The DUP is also girding for a fight. Nigel Dodds, the party’s leader in the Lords, said the talks were still about implementing, not renegotiating, the protocol, and accused the government of “softening people up for a cave-in”.
All of which means that Sunak will face a momentous choice. He has the votes to ram a deal through parliament because Keir Starmer has pledged his support. “Whatever political cover you need, whatever mechanisms in Westminster you require, if it delivers for our national interest and the people of Northern Ireland we will support you,” the Labour leader promised in a statesmanlike speech in Belfast on 13 January.

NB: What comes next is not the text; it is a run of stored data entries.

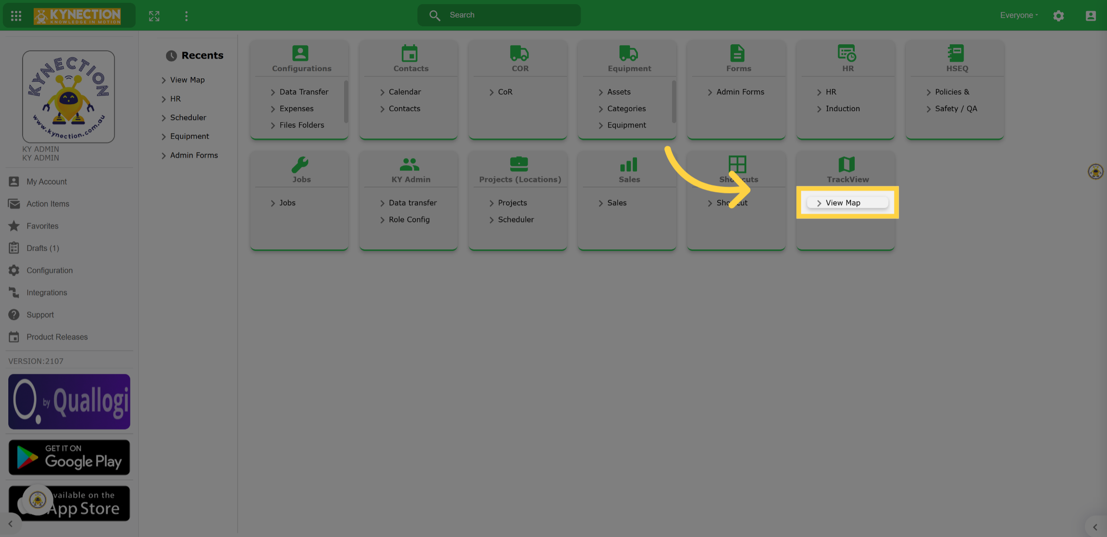Click the Google Play store badge
This screenshot has width=1107, height=537.
69,457
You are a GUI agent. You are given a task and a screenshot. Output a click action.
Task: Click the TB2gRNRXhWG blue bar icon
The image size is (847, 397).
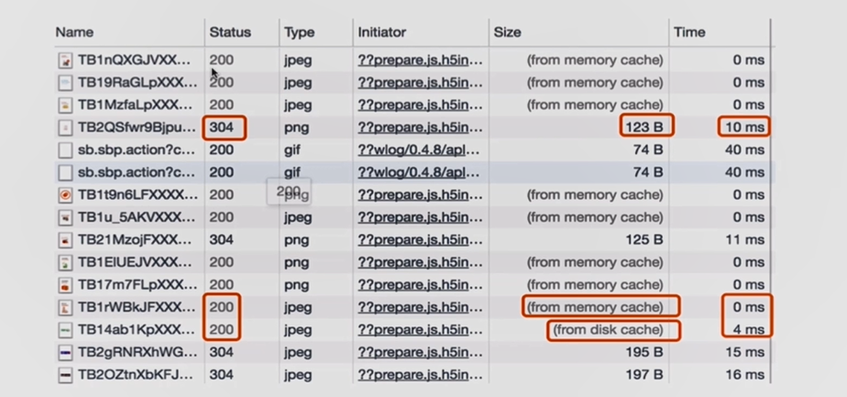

But alienating the 50-plus members of the ERG would be a huge risk for a prime minister whose support within the parliamentary party is so fragile, and when Johnson’s supporters are already agitating so openly for his return to No 10. A prime ministerial compromise on Brexit would give them the perfect casus belli.
Will Sunak have the courage to do the right thing? Will he dare to put the national interest before his own and extricate the UK from the mess that Johnson himself created? Will he finally stand up to a bunch of ERG fanatics that Starmer very accurately described as a “Brexit purity cult that can never be satisfied” – a group that has held sway over its party for far too long, and has already caused untold damage to this country?
And will he, for that matter, call the bluff of the equally intransigent DUP, which finds itself on the wrong side of the argument in a province that voted heavily for Remain, and whose economic interests the protocol actually serves quite well.
We shall soon see, and Sunak’s premiership may well be defined by the choice he makes.